Over the last few months I’ve received a surprising number of requests that involve integrations with Paypal, especially integrations between Joomla/Virtuemart and Paypal.
For the most part, Paypal integrations tend to be fairly easy to configure. The fraud department at Paypal, however, recently made our lives more difficult by tightening up the fraud prevention rules so that a single login from a ‘prohibited’ country causes the entire account to immediately go into a restricted mode. Once the account is restricted, transactions are limited and the account owner has to go through a painful series of validations which sometimes include waiting for a PIN to be delivered via postal mail.
Fortunately, we stumbled into this problem while working on our company website rather than a client site. Our team that handles Joomla/Paypal work is based in Romania – a restricted country according to Paypal. Although we’ve never had a problem in the past, a single login from Romania caused our entire Paypal integration to become crippled. To make matters worse, we have a 6-week backlog of Paypal related work that needs to get into production immediately, and we couldn’t risk causing a client’s account to be spontaneously restricted.
How could our Romania-based team log into the Paypal developer network and process test transactions, etc. when their country’s entire IP range is banned? If ever there was a classic example of the relationship between offshore development and Murphy’s law, this was it!
After much deliberation, we signed up for the cheapest Windows 2003 VPS we could find, created guest accounts for the developers, and asked them to use that server for all Paypal related activities. The developers use Remote Desktop to establish a session on the VPS, then simply launch a browser and log into Paypal from there. Paypal sees a domestic IP, and everyone is happy. The VPS is rock-bottom because it doesn’t actually serve a single www/ftp site, and can be leased for under $30/month.
At first, I was unhappy about having to pay $30/month simply to use a browser with a non-banned IP address. Much to my surprise, the Windows VPS was about to become incredibly handy.
While testing the server I had realized that the remote desktop scheme might be very useful in situations where I was on a slow connection and needed to perform bandwidth-intensive tasks such as backing up a site via ftp or updating a long series of Joomla sites. A Remote Desktop session doesn’t require much bandwidth, and will continue running even if the user is disconnected – a big advantage when operating over a mobile phone connection. Since I was about to go on the road for a few weeks, I decided to install Outlook, Office, and a full suite of web development tools to the VPS and use it as my remote office while I’m abroad.
A few days later, as we were making our way from California to Bangkok, a massive earthquake hit Taiwan. I soon learned that the undersea fiber network that provides most of the connectivity for Thailand had been affected and most connectivity had been lost. Even our satellite connection had slowed to about 56k.

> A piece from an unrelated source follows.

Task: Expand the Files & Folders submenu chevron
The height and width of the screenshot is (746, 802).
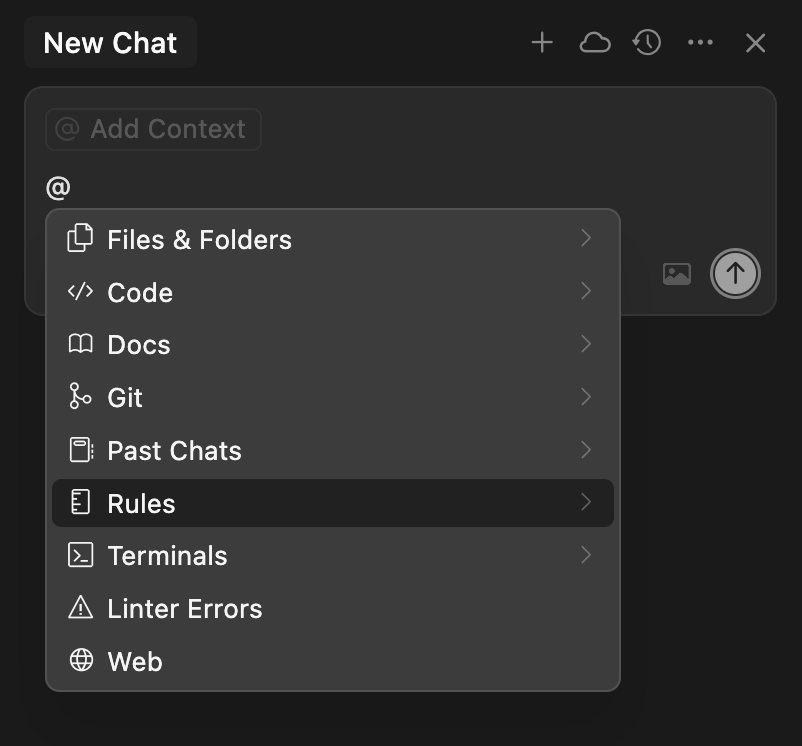Action: (586, 238)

Suddenly that $30/month seemed like a good deal. While others sat frustrated as spam and large attachments caused their e-mail clients to time-out, I established a stripped-down (640×480 + 256 color) session to my Windows server and was able to operate at full speed. Since I was only viewing the desktop rather than actually downloading mail, no amount of spam or attachments slowed me down and I was able to push on with business as usual.
In the offshore development business, a successful company always leaves lots of room for this kind of thing to happen. It’s important to be open-minded and creative in identifying workarounds when problems do arise, and always look for the opportunity to learn something or otherwise benefit from the obstacles along the way.
Our connection is still painfully slow, but I’m able to post this blog entry without too much trouble and I’m thinking of new ways to take advantage of this Windows VPS all the time. I’m reminded that even under the best circumstances, web development (and especially offshore development) is complex and problem-prone and each obstacle can lead to a more elegant long-term solution in the end.
I hope that everyone has an enjoyable New Year’s celebration, and I look forward to a successful and happy 2007 for all of us! Happy New Year!